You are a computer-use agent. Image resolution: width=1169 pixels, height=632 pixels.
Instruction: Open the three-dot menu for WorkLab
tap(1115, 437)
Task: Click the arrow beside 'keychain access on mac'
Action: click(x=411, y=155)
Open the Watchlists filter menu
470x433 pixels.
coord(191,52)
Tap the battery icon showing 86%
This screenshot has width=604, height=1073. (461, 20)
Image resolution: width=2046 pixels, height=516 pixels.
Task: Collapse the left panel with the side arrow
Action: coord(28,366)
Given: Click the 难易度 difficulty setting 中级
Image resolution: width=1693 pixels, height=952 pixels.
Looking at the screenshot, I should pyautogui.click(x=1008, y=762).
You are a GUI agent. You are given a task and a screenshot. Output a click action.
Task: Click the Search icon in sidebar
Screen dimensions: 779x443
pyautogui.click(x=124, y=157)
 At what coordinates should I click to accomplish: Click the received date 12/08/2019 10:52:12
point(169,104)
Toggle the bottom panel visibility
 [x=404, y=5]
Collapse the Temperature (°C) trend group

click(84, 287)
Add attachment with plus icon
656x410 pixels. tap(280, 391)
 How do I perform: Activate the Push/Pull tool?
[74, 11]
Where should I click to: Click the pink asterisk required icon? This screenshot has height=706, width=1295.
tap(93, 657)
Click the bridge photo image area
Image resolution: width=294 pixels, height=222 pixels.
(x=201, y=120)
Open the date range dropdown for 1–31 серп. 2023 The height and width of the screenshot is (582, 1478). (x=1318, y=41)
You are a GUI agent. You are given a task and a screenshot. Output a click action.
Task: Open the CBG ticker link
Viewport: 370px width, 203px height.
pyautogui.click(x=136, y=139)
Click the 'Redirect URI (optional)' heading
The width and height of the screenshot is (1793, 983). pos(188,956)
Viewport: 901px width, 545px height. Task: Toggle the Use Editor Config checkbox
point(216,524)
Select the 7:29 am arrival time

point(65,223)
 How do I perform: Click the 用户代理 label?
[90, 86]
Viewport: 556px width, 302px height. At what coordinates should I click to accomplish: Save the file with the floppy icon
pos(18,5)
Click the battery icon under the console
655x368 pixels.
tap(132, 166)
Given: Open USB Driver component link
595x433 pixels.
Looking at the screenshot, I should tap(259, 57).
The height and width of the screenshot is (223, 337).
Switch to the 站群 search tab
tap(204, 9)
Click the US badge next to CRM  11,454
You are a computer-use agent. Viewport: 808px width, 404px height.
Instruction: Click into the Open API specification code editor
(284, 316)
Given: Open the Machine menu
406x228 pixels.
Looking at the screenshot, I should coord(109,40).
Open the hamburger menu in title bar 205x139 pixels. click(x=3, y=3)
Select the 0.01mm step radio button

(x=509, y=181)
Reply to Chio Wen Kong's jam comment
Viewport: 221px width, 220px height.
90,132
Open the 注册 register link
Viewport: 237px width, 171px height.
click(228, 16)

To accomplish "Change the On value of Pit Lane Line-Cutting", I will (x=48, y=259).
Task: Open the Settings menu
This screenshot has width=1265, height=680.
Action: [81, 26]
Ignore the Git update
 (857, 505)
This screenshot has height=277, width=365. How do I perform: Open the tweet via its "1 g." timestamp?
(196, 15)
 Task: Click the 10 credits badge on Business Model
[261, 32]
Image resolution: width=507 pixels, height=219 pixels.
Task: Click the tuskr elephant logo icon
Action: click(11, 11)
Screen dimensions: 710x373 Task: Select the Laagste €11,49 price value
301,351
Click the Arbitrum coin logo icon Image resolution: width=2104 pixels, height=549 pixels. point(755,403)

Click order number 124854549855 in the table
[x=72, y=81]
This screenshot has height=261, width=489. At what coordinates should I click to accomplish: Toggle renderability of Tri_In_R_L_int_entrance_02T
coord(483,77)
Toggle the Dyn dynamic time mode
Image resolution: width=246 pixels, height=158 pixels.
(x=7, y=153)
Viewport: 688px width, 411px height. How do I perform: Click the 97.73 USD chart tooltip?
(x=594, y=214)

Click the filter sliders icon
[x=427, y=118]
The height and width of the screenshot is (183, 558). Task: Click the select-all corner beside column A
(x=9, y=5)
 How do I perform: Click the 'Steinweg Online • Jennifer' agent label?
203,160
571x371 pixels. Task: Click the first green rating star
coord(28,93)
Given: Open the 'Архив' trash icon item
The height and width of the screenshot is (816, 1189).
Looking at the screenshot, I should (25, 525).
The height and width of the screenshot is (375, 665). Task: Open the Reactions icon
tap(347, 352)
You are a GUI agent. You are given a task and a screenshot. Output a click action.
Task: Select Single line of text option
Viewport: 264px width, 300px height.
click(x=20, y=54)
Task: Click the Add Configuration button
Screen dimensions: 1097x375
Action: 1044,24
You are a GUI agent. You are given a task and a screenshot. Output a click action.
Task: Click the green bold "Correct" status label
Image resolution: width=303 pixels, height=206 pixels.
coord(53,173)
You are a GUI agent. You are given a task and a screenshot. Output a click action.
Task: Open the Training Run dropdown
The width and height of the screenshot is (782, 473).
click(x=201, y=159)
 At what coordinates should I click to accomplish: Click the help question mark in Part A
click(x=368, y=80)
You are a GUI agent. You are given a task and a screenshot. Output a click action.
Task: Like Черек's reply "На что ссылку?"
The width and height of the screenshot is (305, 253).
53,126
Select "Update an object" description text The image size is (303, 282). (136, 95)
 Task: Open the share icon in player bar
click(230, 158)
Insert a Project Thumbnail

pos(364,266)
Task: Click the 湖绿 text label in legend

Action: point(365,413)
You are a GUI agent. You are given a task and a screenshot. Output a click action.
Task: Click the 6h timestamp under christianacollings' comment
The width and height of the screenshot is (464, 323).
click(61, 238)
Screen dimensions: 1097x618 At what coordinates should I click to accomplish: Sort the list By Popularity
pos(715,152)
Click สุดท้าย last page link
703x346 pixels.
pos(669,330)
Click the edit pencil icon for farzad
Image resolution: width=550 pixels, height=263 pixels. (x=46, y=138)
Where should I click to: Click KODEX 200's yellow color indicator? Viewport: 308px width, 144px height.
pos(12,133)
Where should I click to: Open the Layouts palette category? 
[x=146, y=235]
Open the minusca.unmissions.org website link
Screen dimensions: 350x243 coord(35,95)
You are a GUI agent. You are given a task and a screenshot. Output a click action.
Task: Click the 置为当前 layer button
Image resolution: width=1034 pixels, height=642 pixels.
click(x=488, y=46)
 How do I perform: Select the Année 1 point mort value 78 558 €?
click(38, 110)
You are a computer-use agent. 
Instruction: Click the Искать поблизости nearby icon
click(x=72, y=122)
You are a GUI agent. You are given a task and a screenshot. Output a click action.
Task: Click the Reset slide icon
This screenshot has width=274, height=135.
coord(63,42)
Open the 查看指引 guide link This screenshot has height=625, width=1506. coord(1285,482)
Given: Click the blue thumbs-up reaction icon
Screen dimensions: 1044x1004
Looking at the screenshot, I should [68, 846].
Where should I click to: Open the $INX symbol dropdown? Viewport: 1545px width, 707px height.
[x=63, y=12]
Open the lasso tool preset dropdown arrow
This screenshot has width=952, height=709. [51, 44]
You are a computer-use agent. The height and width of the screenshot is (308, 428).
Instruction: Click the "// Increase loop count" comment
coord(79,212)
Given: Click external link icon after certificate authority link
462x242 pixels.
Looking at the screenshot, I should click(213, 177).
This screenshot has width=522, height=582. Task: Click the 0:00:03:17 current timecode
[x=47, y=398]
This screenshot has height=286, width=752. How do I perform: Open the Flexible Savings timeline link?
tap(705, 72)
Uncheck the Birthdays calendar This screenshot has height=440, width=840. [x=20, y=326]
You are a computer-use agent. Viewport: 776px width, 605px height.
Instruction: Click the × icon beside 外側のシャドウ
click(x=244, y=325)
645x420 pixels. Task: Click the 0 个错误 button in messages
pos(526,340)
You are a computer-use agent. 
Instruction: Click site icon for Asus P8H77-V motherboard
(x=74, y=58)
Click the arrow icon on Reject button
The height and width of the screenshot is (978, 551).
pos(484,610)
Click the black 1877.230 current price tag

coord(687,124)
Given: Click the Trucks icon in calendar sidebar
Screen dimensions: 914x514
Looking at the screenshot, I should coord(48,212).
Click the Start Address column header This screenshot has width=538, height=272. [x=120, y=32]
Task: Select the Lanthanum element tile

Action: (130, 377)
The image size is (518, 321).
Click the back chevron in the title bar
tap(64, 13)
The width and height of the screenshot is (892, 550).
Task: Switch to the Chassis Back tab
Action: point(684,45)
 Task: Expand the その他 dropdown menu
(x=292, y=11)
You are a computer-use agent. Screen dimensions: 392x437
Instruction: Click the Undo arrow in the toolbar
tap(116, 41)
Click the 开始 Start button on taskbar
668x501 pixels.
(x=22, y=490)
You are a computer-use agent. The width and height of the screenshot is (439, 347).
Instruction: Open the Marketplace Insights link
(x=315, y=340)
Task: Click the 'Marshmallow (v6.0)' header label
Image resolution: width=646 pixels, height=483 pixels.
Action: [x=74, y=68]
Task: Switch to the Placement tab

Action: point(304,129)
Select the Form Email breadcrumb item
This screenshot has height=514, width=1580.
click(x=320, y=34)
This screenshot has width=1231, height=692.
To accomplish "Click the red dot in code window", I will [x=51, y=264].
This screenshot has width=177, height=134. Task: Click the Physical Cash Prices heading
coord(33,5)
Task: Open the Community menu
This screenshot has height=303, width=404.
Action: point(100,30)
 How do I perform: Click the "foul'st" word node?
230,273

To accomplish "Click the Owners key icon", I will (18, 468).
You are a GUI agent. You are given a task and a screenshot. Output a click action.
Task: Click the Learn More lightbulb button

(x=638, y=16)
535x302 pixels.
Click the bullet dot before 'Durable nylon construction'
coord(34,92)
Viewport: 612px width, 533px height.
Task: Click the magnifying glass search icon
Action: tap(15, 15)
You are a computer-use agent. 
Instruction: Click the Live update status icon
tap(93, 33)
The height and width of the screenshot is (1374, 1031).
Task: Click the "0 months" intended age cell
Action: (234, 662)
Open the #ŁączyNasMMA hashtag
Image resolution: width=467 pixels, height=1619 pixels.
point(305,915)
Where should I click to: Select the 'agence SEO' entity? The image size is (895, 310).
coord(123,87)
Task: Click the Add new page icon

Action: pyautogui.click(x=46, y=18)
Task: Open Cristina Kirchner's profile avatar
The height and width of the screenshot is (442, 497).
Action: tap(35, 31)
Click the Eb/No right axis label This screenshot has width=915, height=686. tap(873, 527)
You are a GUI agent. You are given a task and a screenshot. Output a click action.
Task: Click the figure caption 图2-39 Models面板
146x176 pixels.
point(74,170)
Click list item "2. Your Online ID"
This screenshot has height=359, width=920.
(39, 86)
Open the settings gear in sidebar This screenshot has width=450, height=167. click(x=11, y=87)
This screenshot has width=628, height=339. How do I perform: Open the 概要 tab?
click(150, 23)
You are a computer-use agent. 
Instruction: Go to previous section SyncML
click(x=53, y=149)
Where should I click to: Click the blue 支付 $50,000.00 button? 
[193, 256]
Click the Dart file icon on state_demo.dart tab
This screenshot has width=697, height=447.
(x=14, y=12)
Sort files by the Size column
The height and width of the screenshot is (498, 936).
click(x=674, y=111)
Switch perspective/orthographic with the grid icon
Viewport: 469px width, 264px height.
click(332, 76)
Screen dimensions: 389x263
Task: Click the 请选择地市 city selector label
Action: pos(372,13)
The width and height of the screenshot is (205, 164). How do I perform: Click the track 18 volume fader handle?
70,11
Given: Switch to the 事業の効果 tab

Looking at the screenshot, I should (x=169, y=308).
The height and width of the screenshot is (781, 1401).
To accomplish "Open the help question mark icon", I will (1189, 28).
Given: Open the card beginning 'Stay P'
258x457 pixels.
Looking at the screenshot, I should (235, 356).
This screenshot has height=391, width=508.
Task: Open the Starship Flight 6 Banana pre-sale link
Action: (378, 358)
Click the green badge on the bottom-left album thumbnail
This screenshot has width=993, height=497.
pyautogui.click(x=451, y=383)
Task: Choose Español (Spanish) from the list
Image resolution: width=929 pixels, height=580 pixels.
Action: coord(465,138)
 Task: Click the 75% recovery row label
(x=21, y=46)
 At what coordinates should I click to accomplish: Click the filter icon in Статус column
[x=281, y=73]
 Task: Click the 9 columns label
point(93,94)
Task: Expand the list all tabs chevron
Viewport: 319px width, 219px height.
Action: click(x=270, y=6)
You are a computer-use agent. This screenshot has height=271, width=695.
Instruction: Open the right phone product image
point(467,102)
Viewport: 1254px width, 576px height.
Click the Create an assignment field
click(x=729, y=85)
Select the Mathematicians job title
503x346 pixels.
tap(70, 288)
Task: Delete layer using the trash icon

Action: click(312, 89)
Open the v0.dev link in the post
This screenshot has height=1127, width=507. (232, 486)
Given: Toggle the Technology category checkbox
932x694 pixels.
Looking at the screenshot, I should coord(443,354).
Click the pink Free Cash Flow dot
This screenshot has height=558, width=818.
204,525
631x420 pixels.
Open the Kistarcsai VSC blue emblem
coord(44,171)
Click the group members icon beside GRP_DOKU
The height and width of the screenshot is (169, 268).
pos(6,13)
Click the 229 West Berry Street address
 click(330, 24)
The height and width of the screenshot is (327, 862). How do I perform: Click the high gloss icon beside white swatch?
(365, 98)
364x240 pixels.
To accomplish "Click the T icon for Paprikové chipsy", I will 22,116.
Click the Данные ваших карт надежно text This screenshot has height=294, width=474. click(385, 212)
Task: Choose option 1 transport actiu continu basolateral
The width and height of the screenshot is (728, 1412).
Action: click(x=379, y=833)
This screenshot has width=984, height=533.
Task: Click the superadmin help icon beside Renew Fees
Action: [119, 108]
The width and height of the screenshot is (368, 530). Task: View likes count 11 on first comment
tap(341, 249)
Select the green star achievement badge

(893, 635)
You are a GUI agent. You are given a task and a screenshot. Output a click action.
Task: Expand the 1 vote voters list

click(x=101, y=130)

■ Task directions ■
Copy each line of the listing that includes "header".

■ Your response ■
Click the Start Address column header This screenshot has width=538, height=272. [x=120, y=32]
Task: Click the 'Marshmallow (v6.0)' header label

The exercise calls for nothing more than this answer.